Exercise requirements: According to the article about the Oscar Pistorius evaluation report, for how many days did specialists observe Pistorius?

Quoted passage:
The Oscar Pistorius mental evaluation report by a psychologist, banned from publication by the South African high court, appears in graphic detail in at least one local newspaper this weekend, in spite of the court order that banned its publication in the “public domain.”
According to the newspaper that claimed this publication coup, all it took was “an agreement” with the blade-runner’s legal team to be able to publish. The same newspaper also highlights a controversial “secret video” that has surfaced on social media over the weekend.
This morning, the Johannesburg-based City Press ran a front page story titled Inside Oscar’s Mind: Psychiatric Reports Paint a Picture of a Broken Man Who Has Lost Interest in Life. It is these very psychiatric reports – or more specifically one compiled by a psychologist – that were written by specialists who observed Oscar Pistorius for 30 days after a court order required them to ascertain whether or not he had a mental disorder that might have played a part in the murder of Reeva Steenkamp last year. Whilst Pistorius has never denied that he killed his girlfriend Reeva, he maintains that he innocently shot her at point-blank range through a door in his home, thinking she was an intruder.

Raw data:
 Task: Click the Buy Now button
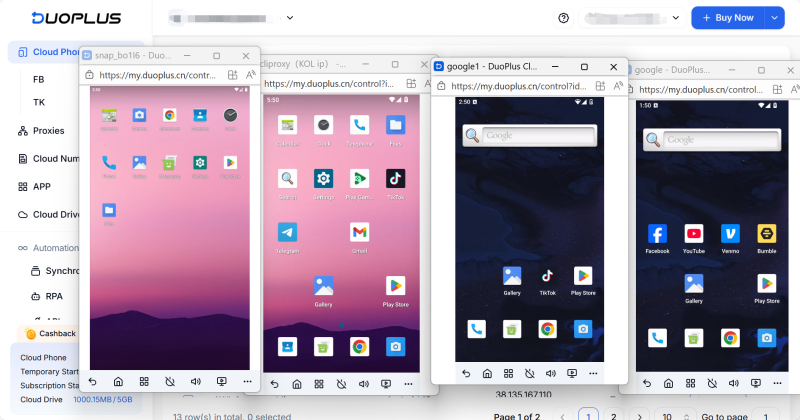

Solved exercise: 30 days